Con una trayectoria de Colectivo Moral por más de un quinquenio,
el Centro Provincial de Genética Médica de la provincia cubana de
Pinar del Río, obtuvo el paso a evaluarse de Excelencia en la Salud.
En 1983 comenzó el desarrollo de esa vertiente científica en el
territorio, dotado hoy de una moderna institución en la ciudad
pinareña; otras dependencias en los restantes municipios; dos
laboratorios de citogenética y tres de tecnología SUMA.
Al dialogar con la prensa especializada, el doctor Luis Raúl
Martínez, fundador de esos servicios en la occidental provincia,
destacó los avances en la especialidad, de vital impacto en el
programa materno- infantil y el diagnóstico de diversas patologías.
Directivos del sindicato de Trabajadores del sector resaltaron
dentro de la ética propia del centro, el sentido de pertenencia de
todo el personal y la entrega en las atenciones al paciente.

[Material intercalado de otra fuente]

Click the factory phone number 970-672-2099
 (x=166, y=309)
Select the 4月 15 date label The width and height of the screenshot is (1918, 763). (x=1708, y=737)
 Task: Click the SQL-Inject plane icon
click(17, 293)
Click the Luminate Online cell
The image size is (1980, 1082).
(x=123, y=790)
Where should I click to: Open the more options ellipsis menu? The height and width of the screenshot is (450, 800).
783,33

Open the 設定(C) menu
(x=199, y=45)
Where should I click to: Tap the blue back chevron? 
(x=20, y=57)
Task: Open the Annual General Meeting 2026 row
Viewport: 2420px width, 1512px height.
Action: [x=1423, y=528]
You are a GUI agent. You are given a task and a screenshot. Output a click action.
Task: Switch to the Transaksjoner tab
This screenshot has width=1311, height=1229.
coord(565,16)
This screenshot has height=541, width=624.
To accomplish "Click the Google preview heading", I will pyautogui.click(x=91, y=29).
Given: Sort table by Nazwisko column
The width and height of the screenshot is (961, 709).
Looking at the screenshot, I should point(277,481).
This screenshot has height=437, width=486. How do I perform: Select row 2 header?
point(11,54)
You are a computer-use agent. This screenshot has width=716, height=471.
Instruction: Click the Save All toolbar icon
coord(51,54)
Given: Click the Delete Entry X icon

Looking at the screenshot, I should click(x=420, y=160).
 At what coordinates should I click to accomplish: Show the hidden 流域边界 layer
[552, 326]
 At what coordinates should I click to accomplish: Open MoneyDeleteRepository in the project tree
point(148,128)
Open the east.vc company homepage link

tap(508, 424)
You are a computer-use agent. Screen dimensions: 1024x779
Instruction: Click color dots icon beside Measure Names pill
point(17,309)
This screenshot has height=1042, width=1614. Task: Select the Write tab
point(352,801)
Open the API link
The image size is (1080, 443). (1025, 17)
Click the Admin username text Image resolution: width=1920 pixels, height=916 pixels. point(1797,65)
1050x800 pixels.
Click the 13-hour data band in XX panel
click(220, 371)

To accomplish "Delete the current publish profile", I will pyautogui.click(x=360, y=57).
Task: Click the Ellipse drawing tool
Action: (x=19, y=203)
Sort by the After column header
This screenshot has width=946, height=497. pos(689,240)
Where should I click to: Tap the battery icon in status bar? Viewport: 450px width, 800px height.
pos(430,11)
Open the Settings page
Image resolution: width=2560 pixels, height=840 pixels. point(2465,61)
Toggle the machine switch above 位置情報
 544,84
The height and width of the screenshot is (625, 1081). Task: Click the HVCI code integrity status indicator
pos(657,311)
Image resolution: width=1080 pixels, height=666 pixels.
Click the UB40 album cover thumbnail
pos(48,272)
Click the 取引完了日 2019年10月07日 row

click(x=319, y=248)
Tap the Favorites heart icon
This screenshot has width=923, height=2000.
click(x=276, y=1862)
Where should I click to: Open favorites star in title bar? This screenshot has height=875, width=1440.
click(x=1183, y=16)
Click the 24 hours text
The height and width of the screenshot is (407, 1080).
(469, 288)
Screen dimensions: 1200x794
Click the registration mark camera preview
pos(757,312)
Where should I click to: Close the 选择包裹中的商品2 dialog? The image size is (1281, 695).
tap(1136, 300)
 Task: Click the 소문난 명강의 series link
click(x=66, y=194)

Si bien la genética proviene del siglo XIX con el quehacer del
monje Gregor Mendel, su aplicación humana surgió después y
lentamente, durante la primera mitad del siglo XX. la herencia
"mendeliana" (un sólo gen), fue estudiada en desórdenes como
albinismo, braquidactilia y hemofilia.
La genética en medicina se caracterizó por un desarrollo tardío,
emergido fundamentalmente después de la segunda guerra mundial
(1945), en tanto alcanzó un alto nivel de importancia en la segunda
mitad del siglo XX. Aún continúa en el siglo XXI y por su
importancia países como Cuba la priorizan entre las ciencias.
Pinar del Río, en general, dentro del área de la salud tiene
varios cientos de entidades con la condición de Colectivo Moral, de
las cuales se evalúan para ser declarados de Excelencia la Dirección
Provincial de Electromedicina y el Hospital General Comandante
Pinares, de la localidad de San Cristóbal.